Officer Commanding C-RAM-1 Major Corey Shillabeer said the system was successfully enhancing force protection to the troops providing 24 hour, 360 degree protection at the multi-national base.
“I’m happy to say that we have detected every indirect fire attack that has occurred so far and on each occasion have been able to provide adequate warning,” Major Shillabeer said.

“What we are aiming to do is quite a feat, considering the speed at which rockets travel.”

Major Shillabeer said the Australian C-RAM works in conjunction with other Intelligence Surveillance and Reconnaissance (ISR) assets such as the American tethered aerostat surveillance system and Australia’s Scaneagle UAV, allowing coalition forces to respond to any insurgent threat.
“Our system is comprised of two different types of radars all looking for objects which are moving quickly through the sky,” he said.

“We then rapidly provide other enablers with information about where something has been launched from in order to respond appropriately.”

The C-RAM capability will soon be implemented across other patrol bases in the Uruzgan Province to provide better protection for soldiers and the personnel that work within the bases.

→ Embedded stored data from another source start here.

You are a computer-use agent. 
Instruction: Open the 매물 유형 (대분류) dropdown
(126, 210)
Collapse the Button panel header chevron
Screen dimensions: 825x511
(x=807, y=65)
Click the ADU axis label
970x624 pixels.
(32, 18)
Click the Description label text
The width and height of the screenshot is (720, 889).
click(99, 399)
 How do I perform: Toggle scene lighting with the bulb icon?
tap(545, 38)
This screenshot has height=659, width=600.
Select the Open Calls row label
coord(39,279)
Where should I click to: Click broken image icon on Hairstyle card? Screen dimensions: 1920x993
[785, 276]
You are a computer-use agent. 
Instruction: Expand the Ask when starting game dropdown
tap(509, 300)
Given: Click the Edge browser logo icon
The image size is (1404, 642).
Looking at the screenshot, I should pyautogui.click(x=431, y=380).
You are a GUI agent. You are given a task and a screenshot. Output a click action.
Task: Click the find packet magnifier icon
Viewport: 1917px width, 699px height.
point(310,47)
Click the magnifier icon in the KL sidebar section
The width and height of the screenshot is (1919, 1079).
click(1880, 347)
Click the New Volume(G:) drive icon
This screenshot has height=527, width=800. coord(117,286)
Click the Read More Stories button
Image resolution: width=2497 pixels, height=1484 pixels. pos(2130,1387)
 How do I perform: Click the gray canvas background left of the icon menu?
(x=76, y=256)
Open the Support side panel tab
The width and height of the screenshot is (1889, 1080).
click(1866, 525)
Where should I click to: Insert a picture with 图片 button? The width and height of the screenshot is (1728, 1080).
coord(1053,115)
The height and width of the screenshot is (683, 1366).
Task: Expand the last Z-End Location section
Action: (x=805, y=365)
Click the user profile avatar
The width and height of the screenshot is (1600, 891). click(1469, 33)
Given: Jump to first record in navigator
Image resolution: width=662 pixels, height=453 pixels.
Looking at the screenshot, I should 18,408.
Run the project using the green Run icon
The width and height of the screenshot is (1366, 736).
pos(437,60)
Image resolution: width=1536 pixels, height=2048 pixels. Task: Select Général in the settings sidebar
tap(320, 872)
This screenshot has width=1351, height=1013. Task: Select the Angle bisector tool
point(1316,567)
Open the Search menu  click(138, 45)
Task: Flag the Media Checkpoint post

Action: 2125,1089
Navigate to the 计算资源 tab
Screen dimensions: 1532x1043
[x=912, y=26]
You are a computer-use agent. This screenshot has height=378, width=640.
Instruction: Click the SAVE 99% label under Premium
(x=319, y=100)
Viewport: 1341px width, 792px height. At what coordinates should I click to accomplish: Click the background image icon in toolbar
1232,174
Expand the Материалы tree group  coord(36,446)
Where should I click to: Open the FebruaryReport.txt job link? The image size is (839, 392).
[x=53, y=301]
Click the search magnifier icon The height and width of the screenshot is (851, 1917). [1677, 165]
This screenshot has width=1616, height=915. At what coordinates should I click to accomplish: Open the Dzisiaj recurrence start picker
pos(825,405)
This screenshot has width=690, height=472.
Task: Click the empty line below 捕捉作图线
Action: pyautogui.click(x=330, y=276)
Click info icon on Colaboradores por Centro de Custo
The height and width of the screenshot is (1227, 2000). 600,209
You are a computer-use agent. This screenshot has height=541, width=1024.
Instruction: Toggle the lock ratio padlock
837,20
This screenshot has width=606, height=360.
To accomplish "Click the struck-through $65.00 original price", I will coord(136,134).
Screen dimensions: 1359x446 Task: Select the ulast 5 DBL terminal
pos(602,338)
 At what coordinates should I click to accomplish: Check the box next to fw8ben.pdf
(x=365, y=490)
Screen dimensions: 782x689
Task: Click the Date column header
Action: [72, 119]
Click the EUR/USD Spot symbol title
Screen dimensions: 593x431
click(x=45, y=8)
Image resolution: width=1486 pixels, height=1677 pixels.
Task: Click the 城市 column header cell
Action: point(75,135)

Since the implementation of C-RAM, Major Shillabeer and his team of 31 soldiers have worked to counter the threat of IDF.

 “Anywhere between five and twenty seconds worth of warning provides soldiers enough time to react and be able to hit the ground.

“If they are on the ground when a rocket goes off they have a far better chance of survival, in fact, a five times better chance of survival than standing.”